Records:
START

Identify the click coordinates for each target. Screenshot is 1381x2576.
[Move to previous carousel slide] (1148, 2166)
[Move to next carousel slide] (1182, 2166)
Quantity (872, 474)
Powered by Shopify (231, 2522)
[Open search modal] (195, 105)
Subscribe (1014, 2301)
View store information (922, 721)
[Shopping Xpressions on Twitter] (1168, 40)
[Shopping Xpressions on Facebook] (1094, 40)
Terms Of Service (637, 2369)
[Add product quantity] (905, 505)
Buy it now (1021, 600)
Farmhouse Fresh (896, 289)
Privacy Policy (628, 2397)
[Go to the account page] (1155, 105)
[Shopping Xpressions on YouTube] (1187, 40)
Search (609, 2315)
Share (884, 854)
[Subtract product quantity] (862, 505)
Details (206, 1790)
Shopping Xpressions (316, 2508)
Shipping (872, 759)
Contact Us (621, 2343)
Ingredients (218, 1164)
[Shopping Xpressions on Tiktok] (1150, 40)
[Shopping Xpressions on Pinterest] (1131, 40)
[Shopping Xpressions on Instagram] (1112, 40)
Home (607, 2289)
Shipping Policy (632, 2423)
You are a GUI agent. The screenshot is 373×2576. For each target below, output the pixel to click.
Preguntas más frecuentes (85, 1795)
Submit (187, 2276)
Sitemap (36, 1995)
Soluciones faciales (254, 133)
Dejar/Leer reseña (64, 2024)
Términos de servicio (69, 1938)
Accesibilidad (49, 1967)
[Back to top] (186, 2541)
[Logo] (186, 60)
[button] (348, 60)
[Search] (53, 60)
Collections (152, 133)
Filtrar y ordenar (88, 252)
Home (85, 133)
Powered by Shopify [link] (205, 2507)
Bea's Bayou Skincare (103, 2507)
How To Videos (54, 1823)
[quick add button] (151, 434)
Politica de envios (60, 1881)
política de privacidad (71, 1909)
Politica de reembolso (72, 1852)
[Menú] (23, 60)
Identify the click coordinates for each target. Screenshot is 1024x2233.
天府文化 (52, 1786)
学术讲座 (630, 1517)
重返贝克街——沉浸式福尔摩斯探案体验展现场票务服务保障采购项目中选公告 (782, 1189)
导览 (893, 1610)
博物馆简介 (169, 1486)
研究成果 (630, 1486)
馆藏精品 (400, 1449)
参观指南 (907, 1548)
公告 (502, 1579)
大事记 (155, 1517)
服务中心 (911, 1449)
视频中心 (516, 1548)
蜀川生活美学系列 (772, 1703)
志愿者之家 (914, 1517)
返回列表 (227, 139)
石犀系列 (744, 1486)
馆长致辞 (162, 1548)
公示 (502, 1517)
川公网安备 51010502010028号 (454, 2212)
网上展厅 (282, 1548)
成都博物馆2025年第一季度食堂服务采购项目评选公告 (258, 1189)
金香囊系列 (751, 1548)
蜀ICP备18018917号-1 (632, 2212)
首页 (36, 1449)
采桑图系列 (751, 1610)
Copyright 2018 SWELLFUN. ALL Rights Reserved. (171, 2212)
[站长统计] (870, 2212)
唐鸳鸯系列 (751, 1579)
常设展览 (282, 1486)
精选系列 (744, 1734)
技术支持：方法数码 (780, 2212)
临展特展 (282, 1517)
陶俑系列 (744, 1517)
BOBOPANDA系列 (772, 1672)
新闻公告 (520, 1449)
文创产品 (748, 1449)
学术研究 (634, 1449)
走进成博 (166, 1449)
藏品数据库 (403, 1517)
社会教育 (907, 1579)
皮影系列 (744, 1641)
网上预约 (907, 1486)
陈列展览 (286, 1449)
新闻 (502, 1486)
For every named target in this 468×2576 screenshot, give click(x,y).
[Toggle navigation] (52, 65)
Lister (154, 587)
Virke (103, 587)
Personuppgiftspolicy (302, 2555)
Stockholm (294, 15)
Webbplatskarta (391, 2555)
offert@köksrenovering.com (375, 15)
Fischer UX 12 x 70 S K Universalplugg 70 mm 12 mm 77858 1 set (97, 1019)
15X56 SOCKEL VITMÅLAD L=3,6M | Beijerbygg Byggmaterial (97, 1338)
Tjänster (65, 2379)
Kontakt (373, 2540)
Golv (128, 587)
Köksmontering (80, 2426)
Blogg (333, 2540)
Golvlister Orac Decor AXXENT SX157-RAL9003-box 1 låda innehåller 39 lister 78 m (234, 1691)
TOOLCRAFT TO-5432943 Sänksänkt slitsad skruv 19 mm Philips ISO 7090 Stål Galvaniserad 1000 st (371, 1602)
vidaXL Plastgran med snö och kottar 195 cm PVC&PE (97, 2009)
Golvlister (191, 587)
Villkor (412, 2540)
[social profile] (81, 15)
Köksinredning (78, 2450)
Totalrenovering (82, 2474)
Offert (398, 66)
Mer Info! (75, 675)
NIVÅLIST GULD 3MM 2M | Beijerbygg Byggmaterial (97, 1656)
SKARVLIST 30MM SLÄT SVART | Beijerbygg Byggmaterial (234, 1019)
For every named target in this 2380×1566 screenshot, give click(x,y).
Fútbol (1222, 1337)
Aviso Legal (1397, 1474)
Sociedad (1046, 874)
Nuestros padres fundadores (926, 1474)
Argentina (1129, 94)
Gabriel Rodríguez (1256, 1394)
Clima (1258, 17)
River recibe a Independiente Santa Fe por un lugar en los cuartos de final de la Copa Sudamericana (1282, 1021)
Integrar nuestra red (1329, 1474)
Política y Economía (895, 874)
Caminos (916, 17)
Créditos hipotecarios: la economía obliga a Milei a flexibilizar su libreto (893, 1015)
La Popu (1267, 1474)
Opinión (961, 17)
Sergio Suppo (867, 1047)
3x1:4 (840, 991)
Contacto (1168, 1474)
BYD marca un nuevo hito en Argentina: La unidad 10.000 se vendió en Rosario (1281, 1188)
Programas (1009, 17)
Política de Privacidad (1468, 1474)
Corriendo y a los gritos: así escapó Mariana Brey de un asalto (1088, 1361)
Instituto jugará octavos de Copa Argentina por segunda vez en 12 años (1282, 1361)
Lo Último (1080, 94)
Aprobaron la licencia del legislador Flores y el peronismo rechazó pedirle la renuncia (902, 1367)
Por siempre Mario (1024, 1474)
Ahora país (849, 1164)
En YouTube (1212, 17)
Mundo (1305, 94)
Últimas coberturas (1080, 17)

END

DO THIS
Reproduce word for word everything from the line containing "Gabriel Rodríguez (1256, 1394)" down to the last of the entries.

COMPLETE RESPONSE
Gabriel Rodríguez (1256, 1394)
Clima (1258, 17)
River recibe a Independiente Santa Fe por un lugar en los cuartos de final de la Copa Sudamericana (1282, 1021)
Integrar nuestra red (1329, 1474)
Política y Economía (895, 874)
Caminos (916, 17)
Créditos hipotecarios: la economía obliga a Milei a flexibilizar su libreto (893, 1015)
La Popu (1267, 1474)
Opinión (961, 17)
Sergio Suppo (867, 1047)
3x1:4 (840, 991)
Contacto (1168, 1474)
BYD marca un nuevo hito en Argentina: La unidad 10.000 se vendió en Rosario (1281, 1188)
Programas (1009, 17)
Política de Privacidad (1468, 1474)
Corriendo y a los gritos: así escapó Mariana Brey de un asalto (1088, 1361)
Instituto jugará octavos de Copa Argentina por segunda vez en 12 años (1282, 1361)
Lo Último (1080, 94)
Aprobaron la licencia del legislador Flores y el peronismo rechazó pedirle la renuncia (902, 1367)
Por siempre Mario (1024, 1474)
Ahora país (849, 1164)
En YouTube (1212, 17)
Mundo (1305, 94)
Últimas coberturas (1080, 17)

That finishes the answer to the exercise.